10 April 2007

Article for CSTA VOICE

Article for CSTA VOICE
April 10, 2007

It was Spring 1997. I was a senior at Clemson University majoring in computer science with a minor in education; I just discovered that my education minor was not going to be enough to teach in the public school system in South Carolina, North Carolina, or Virginia, all states bordering my hometown. I had six months to figure out how to pursue the love of my life, teaching. After extensive research, schools in Vermont, Illinois, Wisconsin, and Washington all said, “Come on. We’ll certify you to be a computer science teacher. Better yet, we’ll get you a masters degree in computer science education.” I got an interview at the highly recommended Cardinal Stritch University in Milwaukee, so for Spring Break, I packed my bags and headed north (what a crazy idea for a Southerner). The interview went fine. It was a leap of faith, and Wisconsin was where I ended up, 800 miles away from home.
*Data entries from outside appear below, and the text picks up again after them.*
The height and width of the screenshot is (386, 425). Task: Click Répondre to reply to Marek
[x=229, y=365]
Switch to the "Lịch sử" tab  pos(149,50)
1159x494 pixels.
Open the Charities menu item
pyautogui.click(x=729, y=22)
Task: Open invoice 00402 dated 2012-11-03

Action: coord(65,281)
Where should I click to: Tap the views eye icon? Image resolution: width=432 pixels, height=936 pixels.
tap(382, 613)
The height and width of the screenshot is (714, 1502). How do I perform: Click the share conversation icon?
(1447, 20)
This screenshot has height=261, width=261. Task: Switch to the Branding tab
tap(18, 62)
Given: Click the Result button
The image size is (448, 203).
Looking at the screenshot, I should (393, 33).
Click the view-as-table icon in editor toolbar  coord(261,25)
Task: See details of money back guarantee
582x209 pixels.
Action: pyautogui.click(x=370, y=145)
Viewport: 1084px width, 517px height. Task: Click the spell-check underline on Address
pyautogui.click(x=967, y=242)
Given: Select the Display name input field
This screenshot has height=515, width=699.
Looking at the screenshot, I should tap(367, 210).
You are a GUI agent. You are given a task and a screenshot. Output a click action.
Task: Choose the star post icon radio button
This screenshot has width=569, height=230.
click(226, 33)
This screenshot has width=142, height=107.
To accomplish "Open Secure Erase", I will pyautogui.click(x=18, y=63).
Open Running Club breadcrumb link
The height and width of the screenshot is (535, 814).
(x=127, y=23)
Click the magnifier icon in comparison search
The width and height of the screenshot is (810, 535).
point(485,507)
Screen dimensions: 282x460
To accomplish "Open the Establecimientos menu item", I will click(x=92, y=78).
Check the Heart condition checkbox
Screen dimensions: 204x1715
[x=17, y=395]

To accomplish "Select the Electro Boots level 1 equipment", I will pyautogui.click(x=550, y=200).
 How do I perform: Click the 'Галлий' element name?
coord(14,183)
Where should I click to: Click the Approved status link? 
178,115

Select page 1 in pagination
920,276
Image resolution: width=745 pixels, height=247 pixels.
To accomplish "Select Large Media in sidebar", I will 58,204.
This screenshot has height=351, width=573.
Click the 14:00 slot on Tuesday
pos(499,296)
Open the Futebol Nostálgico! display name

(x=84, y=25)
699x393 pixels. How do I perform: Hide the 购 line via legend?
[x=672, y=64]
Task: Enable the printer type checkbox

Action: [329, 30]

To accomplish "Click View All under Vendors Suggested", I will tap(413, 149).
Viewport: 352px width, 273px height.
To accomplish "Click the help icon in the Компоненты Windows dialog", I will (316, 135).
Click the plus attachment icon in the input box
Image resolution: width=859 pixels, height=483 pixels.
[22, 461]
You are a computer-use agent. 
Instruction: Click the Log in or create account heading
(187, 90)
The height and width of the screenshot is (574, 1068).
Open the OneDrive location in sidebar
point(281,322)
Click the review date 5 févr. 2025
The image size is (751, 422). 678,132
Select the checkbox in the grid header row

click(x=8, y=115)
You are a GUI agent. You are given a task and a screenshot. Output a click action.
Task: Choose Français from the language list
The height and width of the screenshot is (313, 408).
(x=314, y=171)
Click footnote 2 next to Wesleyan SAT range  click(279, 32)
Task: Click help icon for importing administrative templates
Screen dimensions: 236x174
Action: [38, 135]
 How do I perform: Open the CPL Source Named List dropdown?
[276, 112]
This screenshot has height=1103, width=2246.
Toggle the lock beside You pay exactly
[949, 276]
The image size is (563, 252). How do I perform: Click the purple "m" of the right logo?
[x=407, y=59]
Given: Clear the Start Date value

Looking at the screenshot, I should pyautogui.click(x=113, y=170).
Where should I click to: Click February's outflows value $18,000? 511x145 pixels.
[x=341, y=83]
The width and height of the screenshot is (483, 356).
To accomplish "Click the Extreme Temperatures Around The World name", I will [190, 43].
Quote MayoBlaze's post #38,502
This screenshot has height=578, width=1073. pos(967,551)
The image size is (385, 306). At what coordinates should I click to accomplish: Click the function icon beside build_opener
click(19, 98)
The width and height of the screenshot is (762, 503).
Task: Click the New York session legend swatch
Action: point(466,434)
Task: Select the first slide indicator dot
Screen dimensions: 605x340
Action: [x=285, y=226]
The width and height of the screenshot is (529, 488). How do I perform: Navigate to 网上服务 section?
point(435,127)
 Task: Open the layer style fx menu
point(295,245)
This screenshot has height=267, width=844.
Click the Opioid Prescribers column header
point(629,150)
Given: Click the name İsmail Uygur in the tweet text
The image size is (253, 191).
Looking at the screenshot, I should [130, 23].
In Spring 2000, I had finished my Masters degree and Secondary Education certification; I was a full time high school teacher - Advanced Placement computer science (also the youngest AP exam reader to date) and algebra. I was ready to move back home and teach my love to the people I loved, and I was marrying my sweetheart from Clemson. I was finally going back home to North Carolina, but the school system there said, “We don’t have a certification for computer science. Do you have a degree in something else? Business? Math?” I thought that surely they would have seen the light after two years. I was afraid I was never going to get to come home. And neither Virginia nor South Carolina had adopted a computer science certification either. Chris, my fiancĂ©, was finishing his Masters at UW Milwaukee and we waited another year while I got another year of teaching under my belt and besides, my AP students were doing really well.

Summer of 2001 was it! My new husband had finally been accepted into a PhD program at NC State University, and we were actually moving home. North Carolina had no standards for putting computer science into a specific department. Some schools have CS in the math department; some have it in the business department; some specialized schools have a technology department. Not only was I concerned about where and what to teach but also what license did I need to do it. Broughton High School in Raleigh, where all computer science courses were in the math department, gave me a chance. “No Child Left Behind” didn’t exist yet, so the school system had the Department of Instruction contrive a math license for me by taking all computer classes on my transcript and giving them math status.

Spring of 2003. The International Baccalaureate School thrived at Broughton and thus the attendance for computer science courses declined. I needed to move to a more technical school. I chose Apex High. However, Computer Science courses at Apex were in the Business department. I did not have a Business license, so I was granted a one-year provisional license under the assumption that certainly DPI would see the dilemma of my situation and rectify it for the district and me. After all, Apex was in the same school district as Broughton, and the courses I was teaching in the math department were the exact same as theirs in the Business department.

One year later, Spring of 2004. After countless meetings with the Department of Public Instruction, North Carolina Senators on educational committees, North Carolina School Board, Wake County Public School System, and Apex High, nothing had changed. I was still a computer science teacher with a math license and no way to switch to a Business license without more course work and an exam, all for which I would have to pay.

My provisional Business license expired at the end of the year, and I was replaced. I had an undergraduate degree in computer science with an education minor, a graduate degree in computer science education, a Wisconsin license to teach computer science, 3 years experience teaching high school AP computer science in Wisconsin, 2 years college experience teaching computers, 4 years of computer science teaching in North Carolina, and I was a paid Pacing guide/curriculum designer for computer science in Wake County of NC. With all those qualifications, I am not certified to teach computer science in North Carolina.

Now the Spring of 2007. With two kids now and one on the way, I still teach at Apex High School in Wake County in North Carolina. I teach math (prealgebra, algebra 1 part 1, and tech math 1) and stand by while a business-licensed teacher with no java or c++ experience teaches the computer science courses. DPI has been informed; the School Board has been informed, and yet nothing except, “We're working on it.” seems to be communicated from any of them.

I’m calling for help and communication from sister states, Georgia and Virginia, who have now since 2000 adopted a license in computer science. Students growing up in this technologically advanced society deserve to have the most qualified teachers. Qualification needs to be the forefront of the decision making process for teacher licensing, not checkboxes on applications that don’t fit the new age.